Pistachio-Crusted Salmon With Garlic Rapini Pistachio-Crusted Salmon With Garlic Rapini

Image: Jeff Coulson

A handful of stellar ingredients pack a lot of flavour into this heart-healthy weeknight meal. Serve the dish alongside steamed mini potatoes tossed with olive oil and fresh garden herbs.

  • Portion size 4 servings
  • Credits : Canadian Living Magazine: September 2014

Ingredients

  • 4 skinless salmon fillets
  • 2 teaspoons Dijon mustard
  • 1/4 cup shelled pistachio toasted and coarsely ground
  • 1 bunch rapini trimmed
  • 3 cloves garlic minced

Method

Place salmon on parchment paper–lined rimmed baking sheet; sprinkle with a pinch each salt and pepper.

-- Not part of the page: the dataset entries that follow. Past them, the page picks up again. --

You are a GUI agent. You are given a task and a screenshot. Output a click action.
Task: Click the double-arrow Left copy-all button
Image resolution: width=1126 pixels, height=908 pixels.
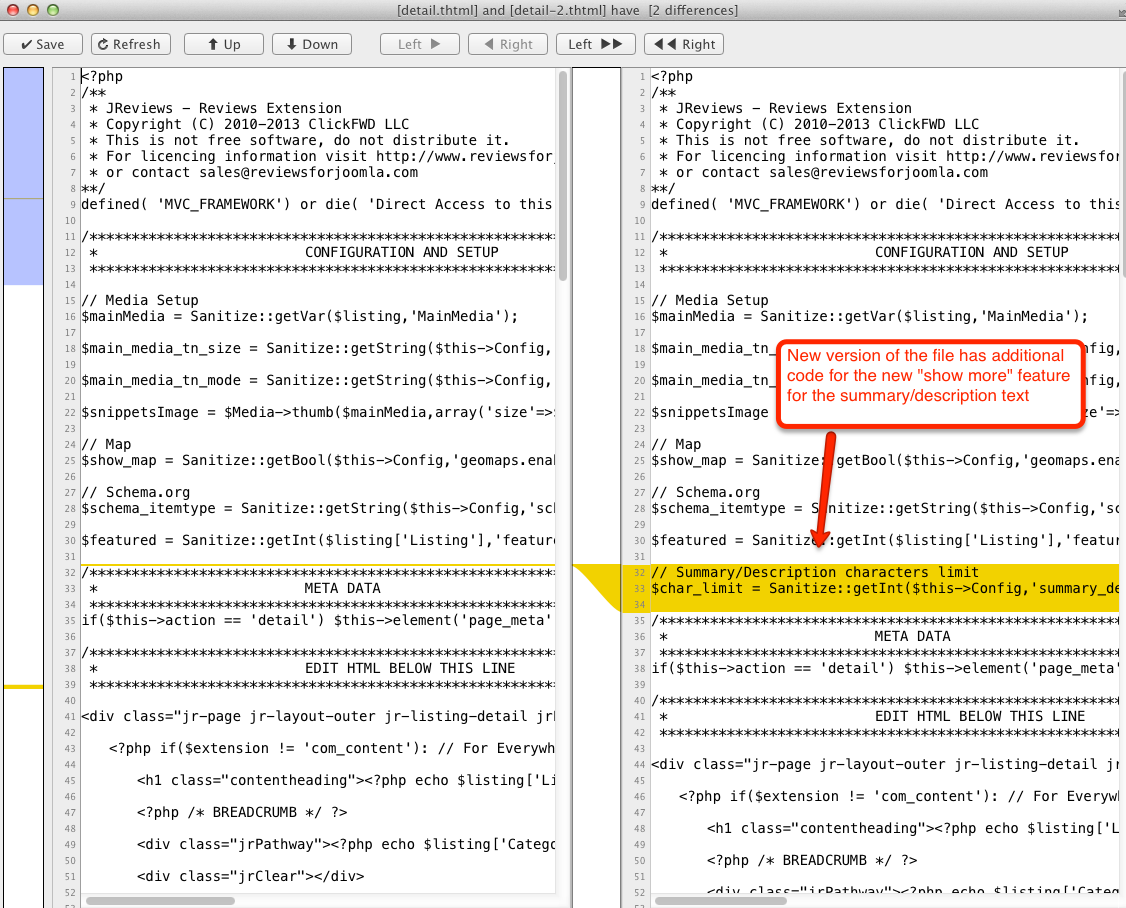(595, 44)
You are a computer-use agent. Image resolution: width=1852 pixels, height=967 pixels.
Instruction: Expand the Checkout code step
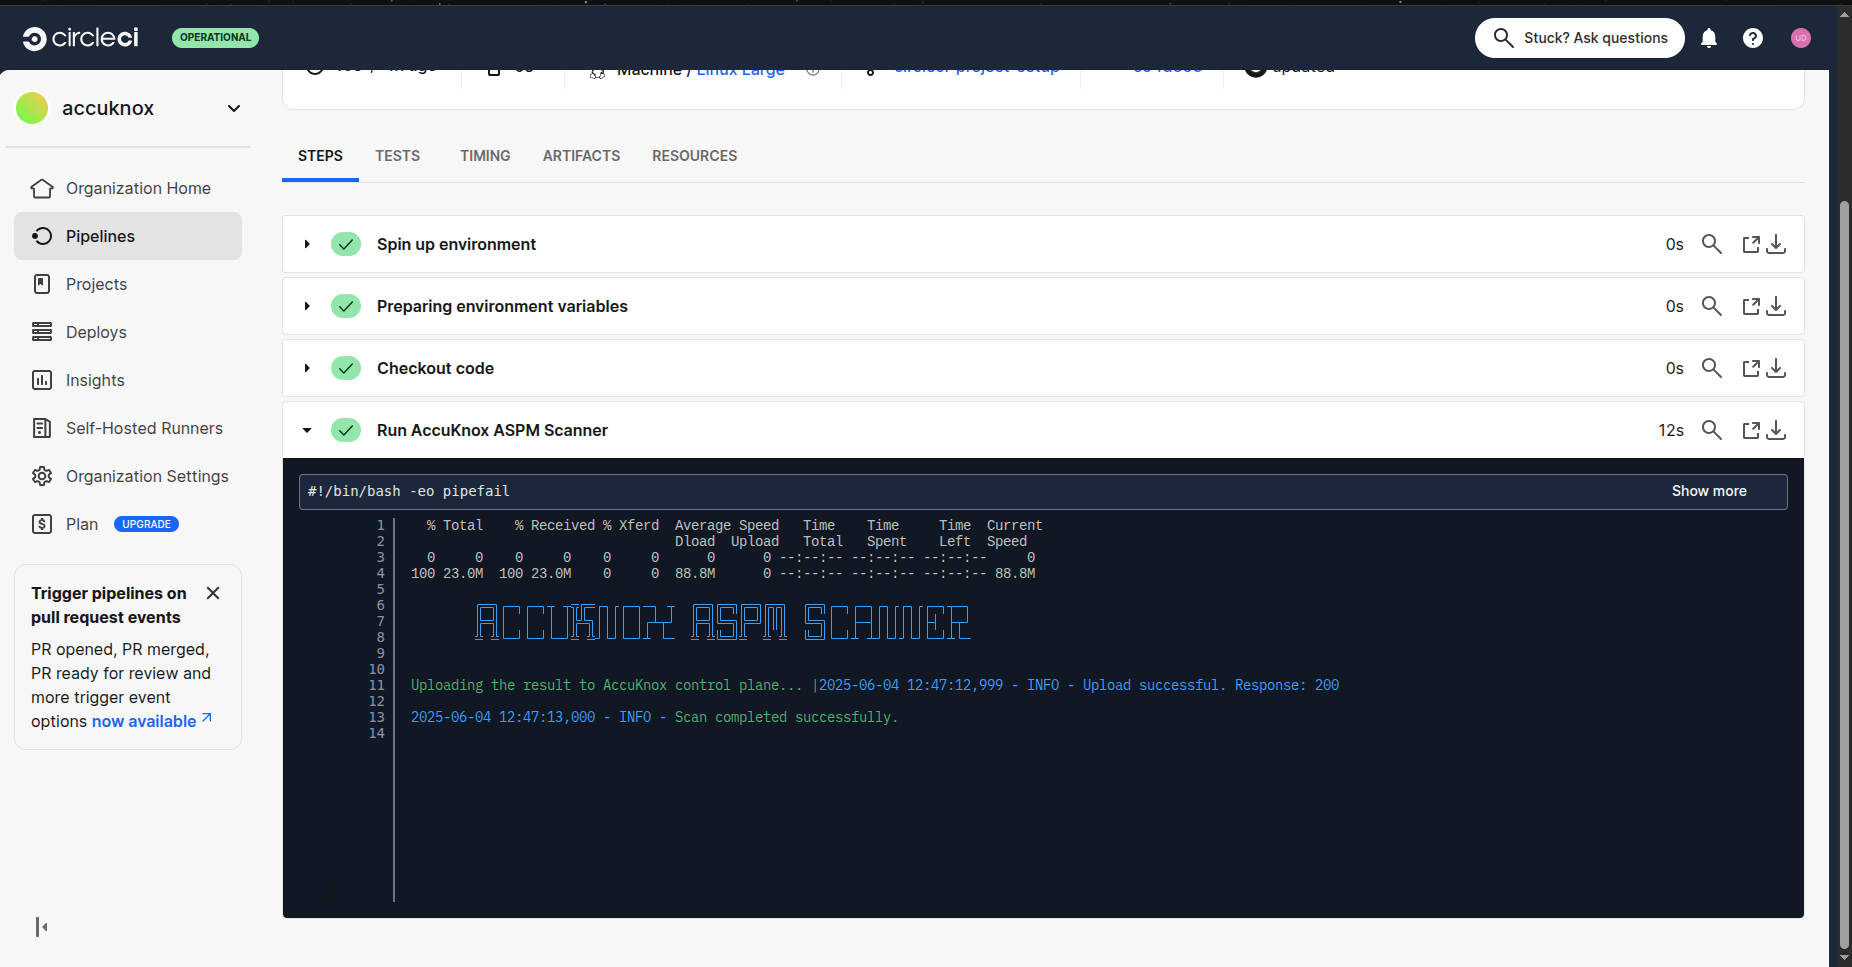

Brush tops with mustard; sprinkle with pistachios, pressing firmly to adhere. Bake in 425°F (220°C) oven until fish flakes easily when tested with fork, 12 to 15 minutes.

Meanwhile, in large pot of boiling salted water, cook rapini until tender-crisp, about 2 minutes; drain. Transfer to bowl of ice water until chilled; drain well.

In large skillet, heat 1 tbsp olive oil over medium-high heat; sauté garlic until fragrant, about 1 minute. Add rapini; sauté until heated through, about 3 minutes. Serve with salmon.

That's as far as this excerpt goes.